**任务目标**
将数据中从包含“The width and height of the screenshot is (1950, 1423).”的那一行到数据末尾的这一段（首尾均包括）整理成两列CSV，列名分别为“指令”和“答案”，每组内容占一行，两项各放在一个带引号的字段中，其中的换行改为空格。结果中不要包含图片。

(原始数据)
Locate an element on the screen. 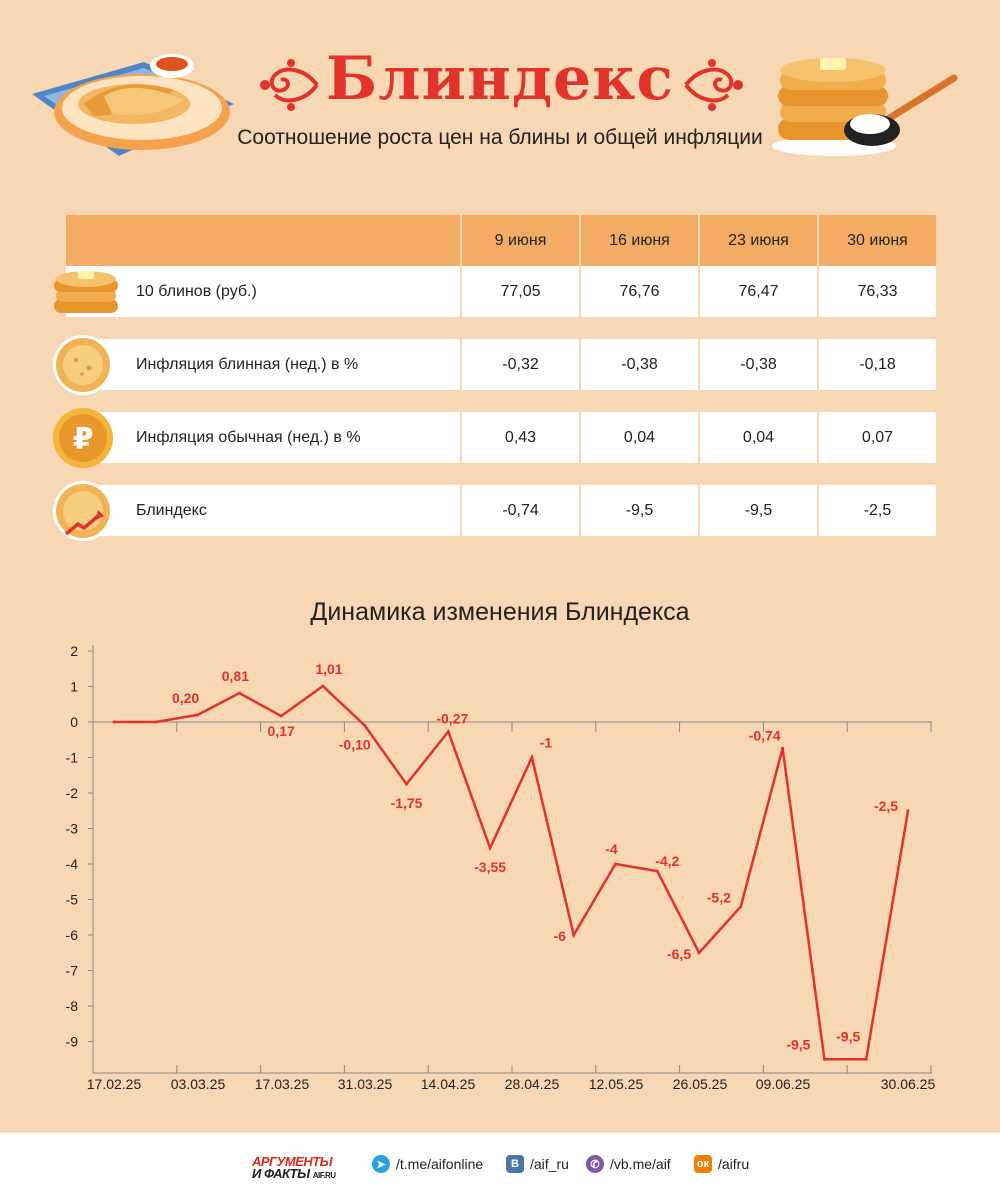 The height and width of the screenshot is (1193, 1000). row-label: Инфляция обычная (нед.) в % is located at coordinates (248, 437).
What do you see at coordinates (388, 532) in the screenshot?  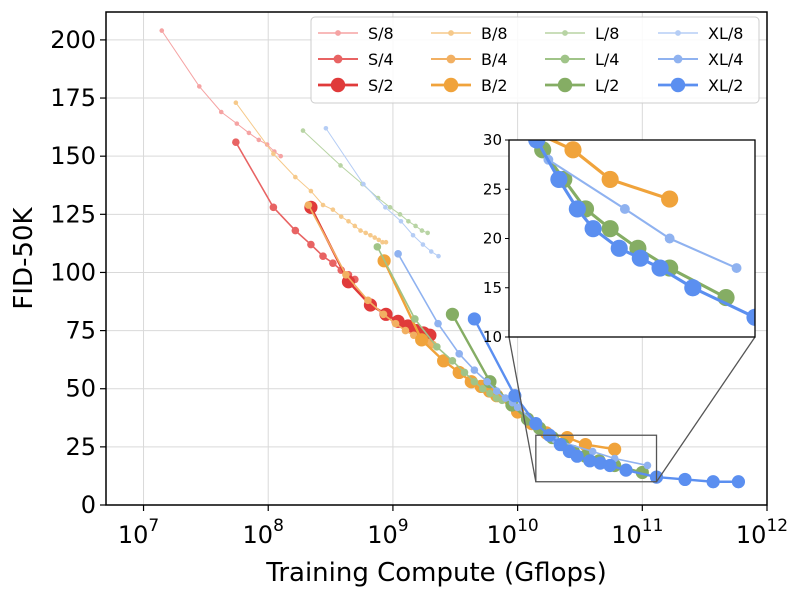 I see `x-tick-label: 10⁹` at bounding box center [388, 532].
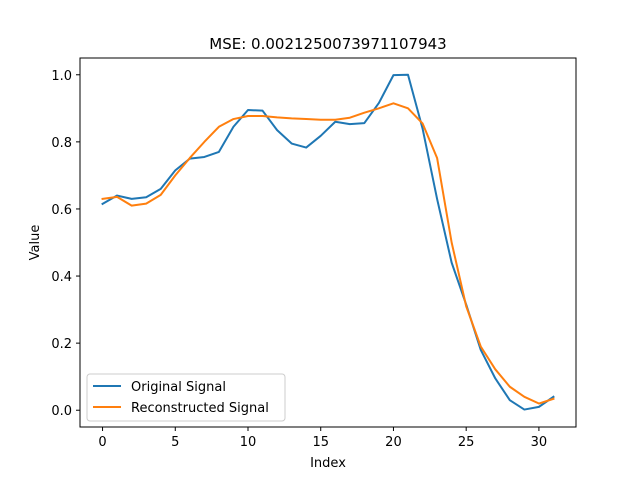 The width and height of the screenshot is (640, 480). What do you see at coordinates (62, 412) in the screenshot?
I see `y-tick-label: 0.0` at bounding box center [62, 412].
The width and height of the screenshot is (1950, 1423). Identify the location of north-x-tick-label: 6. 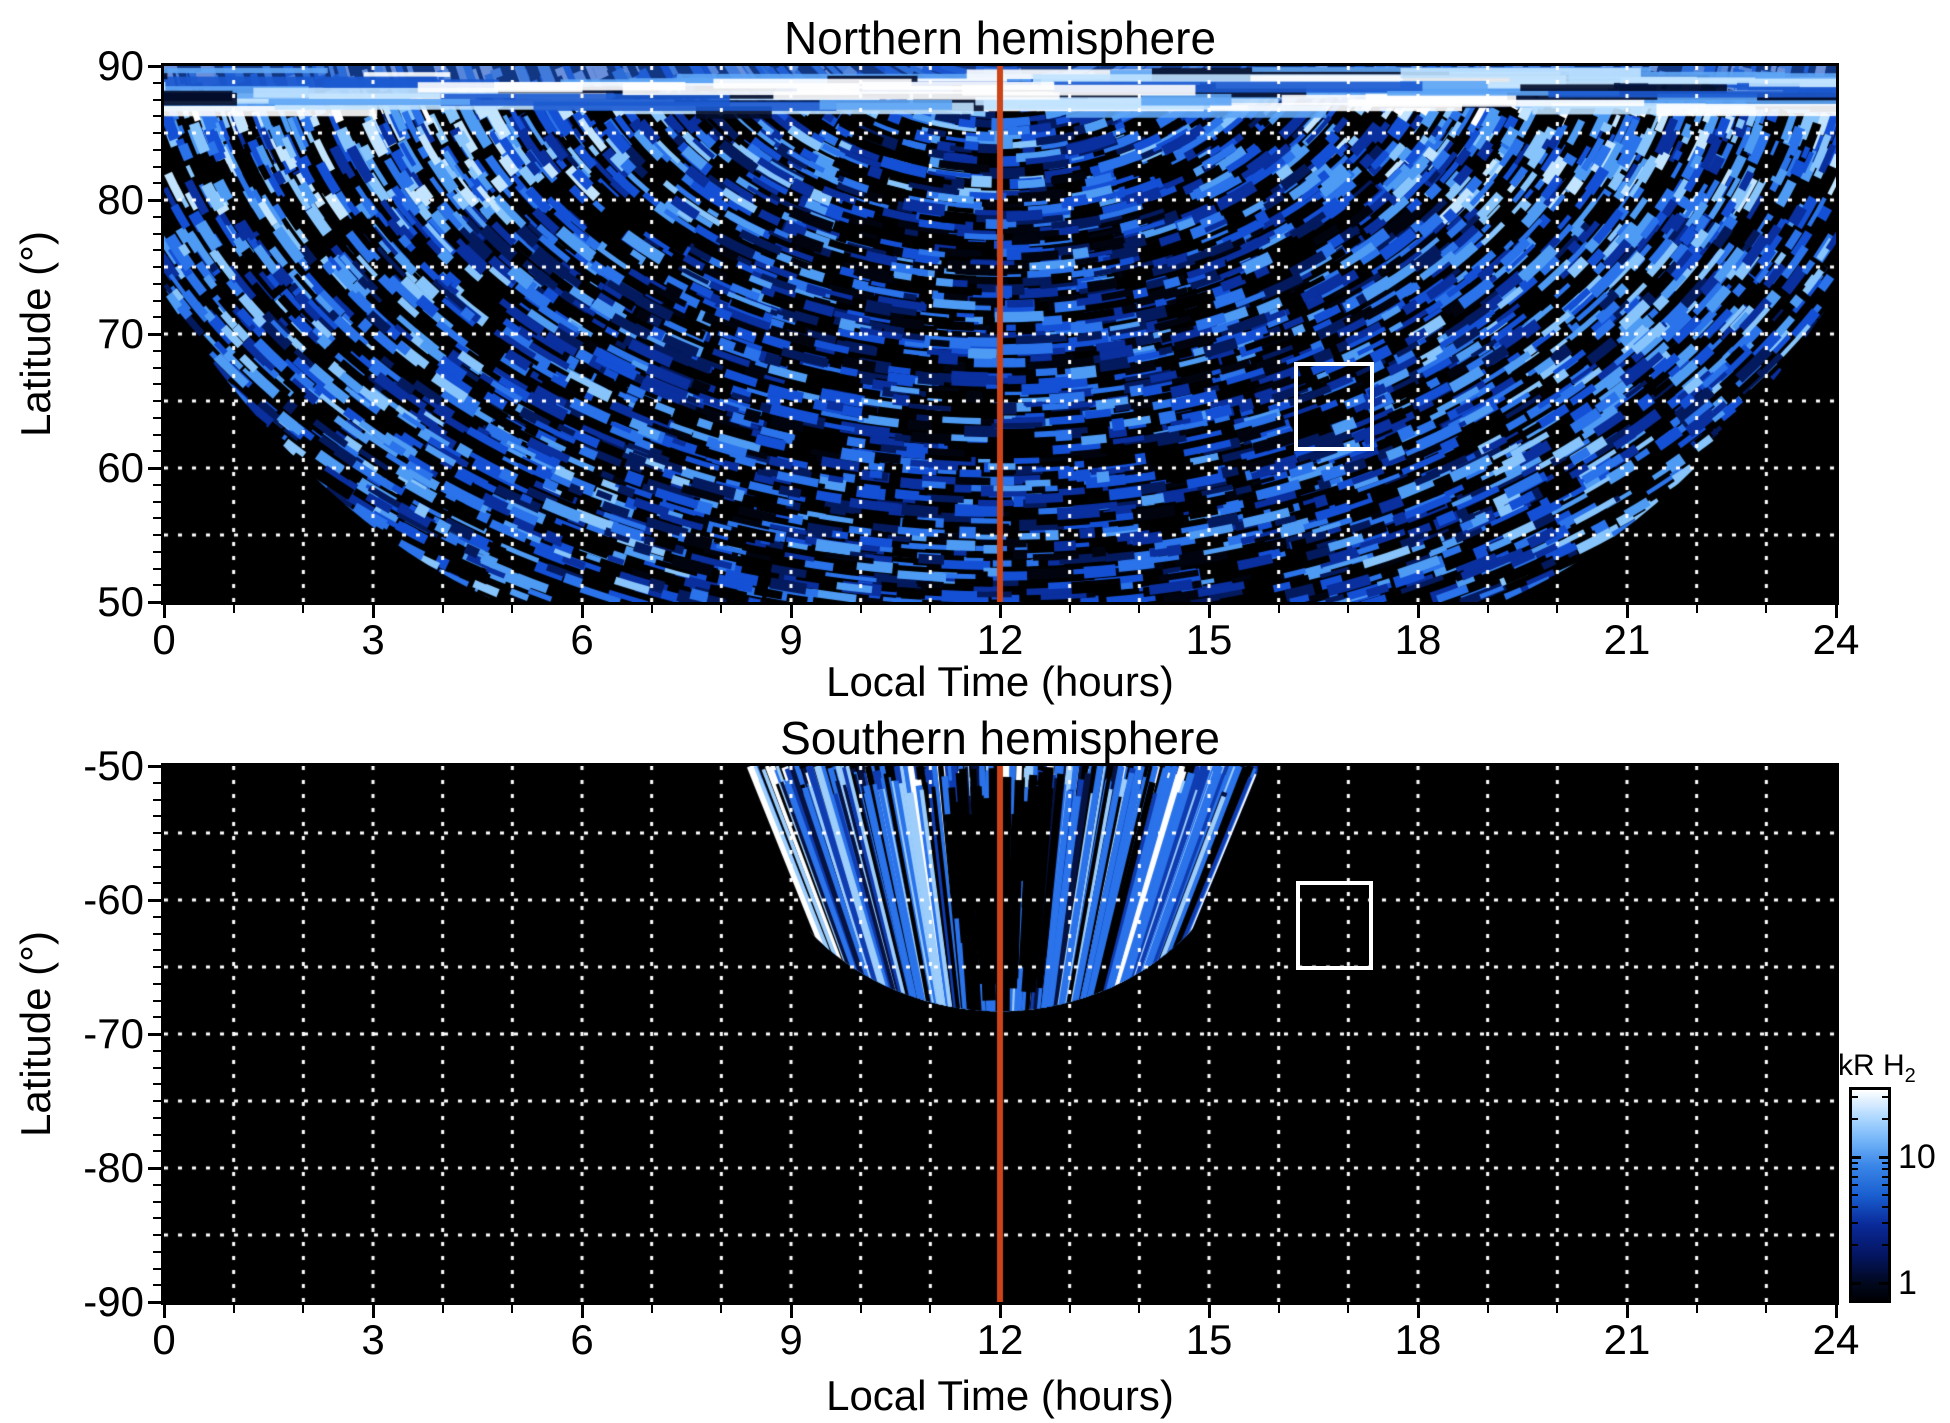
(582, 640).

**练习答案**
指令,答案
"The width and height of the screenshot is (1950, 1423). Identify the location of north-x-tick-label: 6.","(582, 640)."